Karim est tombé lundi, à qui le tour maintenant ? La question renferme toute sa pertinence, surtout que le ministre de la Justice, Garde des Sceaux, Me Sidiki Kaba a donné le ton, en annonçant au soir du verdict la relance des autres procédures. Les yeux sont aujourd’hui rivés sur les conclusions des avocats de l’Etat qui, de retour d’une enquête effectuée en 2013 en Europe, avaient fourni une liste de 25 personnes visées par la procédure. Parmi eux, figurent deux hommes d’affaires sur lesquels pèsent de très sérieux soupçons et d’anciens dignitaires de l’ancien régime. La mise à contribution d’un système dénommé Tracfin, conçu pour traquer les fauteurs de crimes économiques, lutter contre les circuits financiers, le blanchiment de capitaux et le financement du terrorisme, a également été annoncée.
Dans les jours à venir, de potentiels candidats pourraient être inquiétés. Les regards se tournent vers l’ancien ministre et collaborateur de Karim Wade, Abdoulaye Baldé dont la commission d'instruction de la Cour de répression de l'enrichissement illicite (CREI) a mis la main sur les comptes bancaires, les biens meubles et immobiliers. L'ordonnance de saisie concerne tous ses biens et ceux de son épouse. La mesure de saisie conservatoire est ordonnée par le juge d'instruction pour sauvegarder les biens de la partie civile, en attendant de finir son instruction.

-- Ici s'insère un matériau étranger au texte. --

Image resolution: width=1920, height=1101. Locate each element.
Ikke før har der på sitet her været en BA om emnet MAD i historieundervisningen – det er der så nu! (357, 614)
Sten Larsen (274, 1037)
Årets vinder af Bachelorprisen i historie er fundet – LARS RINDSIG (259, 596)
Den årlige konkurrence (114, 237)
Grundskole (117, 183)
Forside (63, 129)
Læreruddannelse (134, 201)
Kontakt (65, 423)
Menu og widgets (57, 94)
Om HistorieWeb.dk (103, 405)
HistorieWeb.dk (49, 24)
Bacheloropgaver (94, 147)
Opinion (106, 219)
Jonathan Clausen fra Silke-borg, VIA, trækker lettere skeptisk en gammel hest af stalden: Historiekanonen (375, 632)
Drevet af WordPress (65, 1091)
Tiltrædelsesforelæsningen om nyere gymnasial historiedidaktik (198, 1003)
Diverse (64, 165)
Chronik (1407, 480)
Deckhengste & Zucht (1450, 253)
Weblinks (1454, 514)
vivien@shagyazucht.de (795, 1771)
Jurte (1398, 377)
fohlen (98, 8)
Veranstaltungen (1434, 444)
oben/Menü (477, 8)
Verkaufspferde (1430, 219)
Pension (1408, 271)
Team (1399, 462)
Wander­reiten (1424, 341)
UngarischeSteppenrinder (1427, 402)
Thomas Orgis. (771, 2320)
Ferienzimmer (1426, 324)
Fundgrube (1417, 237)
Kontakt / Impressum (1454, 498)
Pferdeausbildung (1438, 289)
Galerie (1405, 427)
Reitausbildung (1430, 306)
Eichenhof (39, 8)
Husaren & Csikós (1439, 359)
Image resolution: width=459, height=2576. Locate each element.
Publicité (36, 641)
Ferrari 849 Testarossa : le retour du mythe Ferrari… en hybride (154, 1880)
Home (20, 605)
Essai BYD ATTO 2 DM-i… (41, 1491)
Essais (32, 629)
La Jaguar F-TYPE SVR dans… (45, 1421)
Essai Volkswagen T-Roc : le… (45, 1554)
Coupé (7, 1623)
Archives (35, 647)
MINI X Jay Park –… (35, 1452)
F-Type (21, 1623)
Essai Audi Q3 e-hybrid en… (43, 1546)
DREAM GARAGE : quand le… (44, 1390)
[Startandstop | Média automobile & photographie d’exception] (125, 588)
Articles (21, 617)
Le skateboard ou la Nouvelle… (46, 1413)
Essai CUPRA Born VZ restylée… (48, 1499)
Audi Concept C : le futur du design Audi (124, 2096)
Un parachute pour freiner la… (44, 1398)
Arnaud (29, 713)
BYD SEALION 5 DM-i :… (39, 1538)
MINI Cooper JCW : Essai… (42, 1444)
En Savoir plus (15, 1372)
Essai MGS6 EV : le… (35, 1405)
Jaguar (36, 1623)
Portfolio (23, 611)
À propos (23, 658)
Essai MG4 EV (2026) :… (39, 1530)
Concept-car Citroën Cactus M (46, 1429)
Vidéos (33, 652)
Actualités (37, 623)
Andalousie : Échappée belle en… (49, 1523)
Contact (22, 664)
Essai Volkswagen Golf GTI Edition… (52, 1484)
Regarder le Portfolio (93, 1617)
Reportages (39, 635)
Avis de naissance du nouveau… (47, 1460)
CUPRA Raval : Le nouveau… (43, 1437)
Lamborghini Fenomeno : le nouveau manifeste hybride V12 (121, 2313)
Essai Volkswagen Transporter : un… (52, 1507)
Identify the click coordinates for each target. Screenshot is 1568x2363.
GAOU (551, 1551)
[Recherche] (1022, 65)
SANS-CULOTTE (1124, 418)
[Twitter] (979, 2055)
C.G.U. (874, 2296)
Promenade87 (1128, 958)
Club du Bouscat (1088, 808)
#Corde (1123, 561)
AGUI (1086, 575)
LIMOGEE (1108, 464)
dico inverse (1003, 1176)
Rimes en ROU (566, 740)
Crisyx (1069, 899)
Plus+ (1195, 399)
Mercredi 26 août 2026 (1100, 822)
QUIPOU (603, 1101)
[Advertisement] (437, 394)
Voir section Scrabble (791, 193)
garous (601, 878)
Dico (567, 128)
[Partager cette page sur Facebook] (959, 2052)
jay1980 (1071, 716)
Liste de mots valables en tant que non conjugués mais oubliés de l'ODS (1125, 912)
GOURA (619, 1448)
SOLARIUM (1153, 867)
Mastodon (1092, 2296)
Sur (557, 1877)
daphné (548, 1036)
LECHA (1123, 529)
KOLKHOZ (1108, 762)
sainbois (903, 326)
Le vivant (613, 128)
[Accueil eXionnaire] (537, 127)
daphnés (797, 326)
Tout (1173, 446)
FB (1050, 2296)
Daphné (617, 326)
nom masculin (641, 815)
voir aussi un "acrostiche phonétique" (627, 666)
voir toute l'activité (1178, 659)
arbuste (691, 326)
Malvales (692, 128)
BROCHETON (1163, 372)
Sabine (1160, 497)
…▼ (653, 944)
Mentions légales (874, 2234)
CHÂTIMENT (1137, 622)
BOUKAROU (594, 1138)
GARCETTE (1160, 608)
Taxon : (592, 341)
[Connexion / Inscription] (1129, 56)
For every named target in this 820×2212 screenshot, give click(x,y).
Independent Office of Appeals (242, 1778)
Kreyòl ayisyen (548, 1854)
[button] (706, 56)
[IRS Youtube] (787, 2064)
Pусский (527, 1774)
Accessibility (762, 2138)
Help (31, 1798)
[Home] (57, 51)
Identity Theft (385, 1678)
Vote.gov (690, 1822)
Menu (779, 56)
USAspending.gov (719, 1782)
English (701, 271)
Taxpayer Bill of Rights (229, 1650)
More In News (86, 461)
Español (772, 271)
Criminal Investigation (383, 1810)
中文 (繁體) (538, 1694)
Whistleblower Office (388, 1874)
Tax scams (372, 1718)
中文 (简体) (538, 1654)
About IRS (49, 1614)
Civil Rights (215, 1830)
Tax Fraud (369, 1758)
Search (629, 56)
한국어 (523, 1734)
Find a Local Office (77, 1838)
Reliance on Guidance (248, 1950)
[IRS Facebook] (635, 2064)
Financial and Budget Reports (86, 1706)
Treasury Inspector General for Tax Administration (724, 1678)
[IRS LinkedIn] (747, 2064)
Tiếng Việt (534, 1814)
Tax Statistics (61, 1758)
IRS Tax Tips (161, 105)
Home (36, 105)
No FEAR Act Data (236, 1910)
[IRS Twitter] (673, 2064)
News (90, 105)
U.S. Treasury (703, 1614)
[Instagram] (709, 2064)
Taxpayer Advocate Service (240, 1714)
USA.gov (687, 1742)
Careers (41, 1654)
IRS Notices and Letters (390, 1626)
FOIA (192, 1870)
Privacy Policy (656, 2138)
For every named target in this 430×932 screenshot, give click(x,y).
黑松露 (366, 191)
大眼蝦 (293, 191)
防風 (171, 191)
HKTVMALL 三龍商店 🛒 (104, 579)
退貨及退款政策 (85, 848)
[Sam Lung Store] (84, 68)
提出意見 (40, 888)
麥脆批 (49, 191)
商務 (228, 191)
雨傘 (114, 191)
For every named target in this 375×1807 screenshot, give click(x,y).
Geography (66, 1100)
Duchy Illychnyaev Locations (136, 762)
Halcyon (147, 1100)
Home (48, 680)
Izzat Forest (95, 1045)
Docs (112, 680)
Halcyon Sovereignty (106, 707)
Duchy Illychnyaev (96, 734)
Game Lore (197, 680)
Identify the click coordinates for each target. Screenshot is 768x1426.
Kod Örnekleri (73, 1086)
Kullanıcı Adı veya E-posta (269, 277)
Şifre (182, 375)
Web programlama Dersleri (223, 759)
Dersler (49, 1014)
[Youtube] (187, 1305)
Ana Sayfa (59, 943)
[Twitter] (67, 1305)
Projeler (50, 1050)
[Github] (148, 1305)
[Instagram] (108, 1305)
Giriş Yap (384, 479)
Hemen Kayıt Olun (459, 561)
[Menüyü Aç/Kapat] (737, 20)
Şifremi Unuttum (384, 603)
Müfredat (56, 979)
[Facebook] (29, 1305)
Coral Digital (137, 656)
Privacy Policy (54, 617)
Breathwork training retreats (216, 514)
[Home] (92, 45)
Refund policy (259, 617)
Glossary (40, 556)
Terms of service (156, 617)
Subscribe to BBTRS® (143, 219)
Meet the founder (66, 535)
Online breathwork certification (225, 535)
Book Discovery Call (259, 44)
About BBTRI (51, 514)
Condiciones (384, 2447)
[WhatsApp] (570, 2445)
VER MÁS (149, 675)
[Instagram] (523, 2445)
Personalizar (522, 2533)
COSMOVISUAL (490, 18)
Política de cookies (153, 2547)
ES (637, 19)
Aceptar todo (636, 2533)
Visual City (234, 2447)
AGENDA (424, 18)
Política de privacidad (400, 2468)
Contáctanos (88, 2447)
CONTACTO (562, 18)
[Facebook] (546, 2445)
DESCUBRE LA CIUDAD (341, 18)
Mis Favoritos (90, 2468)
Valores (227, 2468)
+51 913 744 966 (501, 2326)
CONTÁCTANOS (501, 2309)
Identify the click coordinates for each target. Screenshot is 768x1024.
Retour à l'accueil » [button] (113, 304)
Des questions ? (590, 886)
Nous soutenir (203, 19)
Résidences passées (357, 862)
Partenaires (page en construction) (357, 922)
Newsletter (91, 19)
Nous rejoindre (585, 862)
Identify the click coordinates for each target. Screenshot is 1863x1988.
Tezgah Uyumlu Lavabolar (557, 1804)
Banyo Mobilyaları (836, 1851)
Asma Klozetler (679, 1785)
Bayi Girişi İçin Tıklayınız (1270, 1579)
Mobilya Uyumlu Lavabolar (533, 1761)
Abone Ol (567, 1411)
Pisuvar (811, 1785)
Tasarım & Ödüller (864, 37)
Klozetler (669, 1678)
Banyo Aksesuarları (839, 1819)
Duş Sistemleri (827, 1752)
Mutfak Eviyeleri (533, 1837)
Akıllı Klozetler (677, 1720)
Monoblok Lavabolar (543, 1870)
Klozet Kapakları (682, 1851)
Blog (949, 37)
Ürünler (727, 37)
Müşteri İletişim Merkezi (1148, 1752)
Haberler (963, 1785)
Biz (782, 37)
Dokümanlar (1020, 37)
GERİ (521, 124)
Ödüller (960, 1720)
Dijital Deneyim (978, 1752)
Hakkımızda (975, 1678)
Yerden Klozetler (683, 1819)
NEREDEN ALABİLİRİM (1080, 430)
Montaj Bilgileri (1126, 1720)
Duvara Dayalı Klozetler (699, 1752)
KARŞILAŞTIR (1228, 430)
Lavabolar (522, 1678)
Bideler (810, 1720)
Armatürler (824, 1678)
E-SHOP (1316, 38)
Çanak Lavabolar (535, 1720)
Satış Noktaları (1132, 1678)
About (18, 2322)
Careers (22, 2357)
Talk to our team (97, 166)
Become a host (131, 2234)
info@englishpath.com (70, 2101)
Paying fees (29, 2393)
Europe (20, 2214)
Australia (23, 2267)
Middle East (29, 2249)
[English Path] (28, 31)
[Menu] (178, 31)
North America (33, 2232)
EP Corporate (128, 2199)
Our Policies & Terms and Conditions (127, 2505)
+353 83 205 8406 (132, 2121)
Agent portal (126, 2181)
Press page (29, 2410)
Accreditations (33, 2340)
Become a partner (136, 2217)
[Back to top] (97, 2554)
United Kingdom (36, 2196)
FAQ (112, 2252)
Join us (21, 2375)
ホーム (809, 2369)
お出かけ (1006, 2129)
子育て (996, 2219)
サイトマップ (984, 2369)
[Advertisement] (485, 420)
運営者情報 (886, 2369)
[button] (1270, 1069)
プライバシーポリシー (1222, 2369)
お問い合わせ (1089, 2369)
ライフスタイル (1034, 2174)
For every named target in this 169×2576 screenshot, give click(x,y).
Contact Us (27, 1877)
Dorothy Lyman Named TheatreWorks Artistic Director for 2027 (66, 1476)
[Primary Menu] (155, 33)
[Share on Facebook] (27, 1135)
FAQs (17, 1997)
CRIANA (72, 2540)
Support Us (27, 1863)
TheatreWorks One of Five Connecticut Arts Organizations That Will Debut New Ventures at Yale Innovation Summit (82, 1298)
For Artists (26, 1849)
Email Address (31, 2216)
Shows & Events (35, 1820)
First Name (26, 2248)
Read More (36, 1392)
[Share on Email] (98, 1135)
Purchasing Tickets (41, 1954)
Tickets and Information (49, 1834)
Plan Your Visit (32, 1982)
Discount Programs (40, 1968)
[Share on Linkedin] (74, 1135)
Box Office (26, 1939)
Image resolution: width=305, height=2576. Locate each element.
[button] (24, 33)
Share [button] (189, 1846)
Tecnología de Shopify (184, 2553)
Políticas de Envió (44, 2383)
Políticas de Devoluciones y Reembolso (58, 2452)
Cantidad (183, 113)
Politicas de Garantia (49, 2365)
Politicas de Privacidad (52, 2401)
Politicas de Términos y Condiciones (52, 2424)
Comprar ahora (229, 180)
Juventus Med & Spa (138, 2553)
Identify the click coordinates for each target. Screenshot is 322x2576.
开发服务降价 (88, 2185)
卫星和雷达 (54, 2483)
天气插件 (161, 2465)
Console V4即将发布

Précision : cela n'implique pas que la personne concernée a définitivement perdu ses biens. La procédure contre Abdoulaye Baldé a été enclenchée, le 11 juillet 2014, par le parquet spécial. Il doit ainsi justifier ses biens évalués à 5 milliards F CFA. Tahibou Ndiaye fait aussi l’objet de poursuite et se trouve présentement en liberté provisoire. D’anciens ministres, comme Ousmane Ngom, Samuel Sarr et Oumar Sarr sont également dans le viseur de la CREI. Au moment où Aïda Ndiongue, ancienne dignitaire du Pds, dont le patrimoine est estimé à 46 milliards, est détenue depuis plusieurs mois.
Plus de cent milliards restitués pour 3000 milliards disparus
Dans la traque des biens mal acquis, toutes les portes n’ont pas été fermées par l’Etat. Les présumés ‘’illicitement enrichis’’ ont la possibilité de rembourser, pour échapper à la justice. Mais, cela suffit-il pour échapper ? Car dans bien des cas, la restitution n’a pas empêché l’emprisonnement. Placé sous mandat de dépôt le 3 décembre 2012, l’ex-Dg du Cadastre, Tahibou Ndiaye, en est une illustration, lui qui avait bénéficié d’une liberté provisoire pour avoir payé près de 3,6 milliards, avant d’être à nouveau emprisonné.
Ndèye Khady Guèye, du Fonds de promotion économique (FPE), emprisonnée en février 2014, a pu retrouver la liberté en payant une caution de 1,5 milliard de FCFA. C’est aussi le cas de Moustapha Yacine Guèye qui a rendu 1 milliard 550 millions F Cfa et de l’ancien Directeur général du Conseil sénégalais des chargeurs (COSEC), sous mandat de dépôt, depuis le 25 juin 2012. Amadou Kane Diallo a ‘’restitué’’ 20 millions de F CFA et une villa estimée à 81 millions F CFA pour recouvrer la liberté.
A ce jour, plus d’une centaine de milliards ont été recouvrés, sur les 3000 milliards CFA dilapidés. Le 29 mai 2013, alors ministre de la Justice, Mimi Touré avait remis un chèque de 1 milliard de francs Cfa au ministre du Budget. Auparavant, 500 millions de F Cfa et 900 millions de F Cfa avaient été respectivement remis au ministre du Budget et à la Caisse de dépôt et de consignation.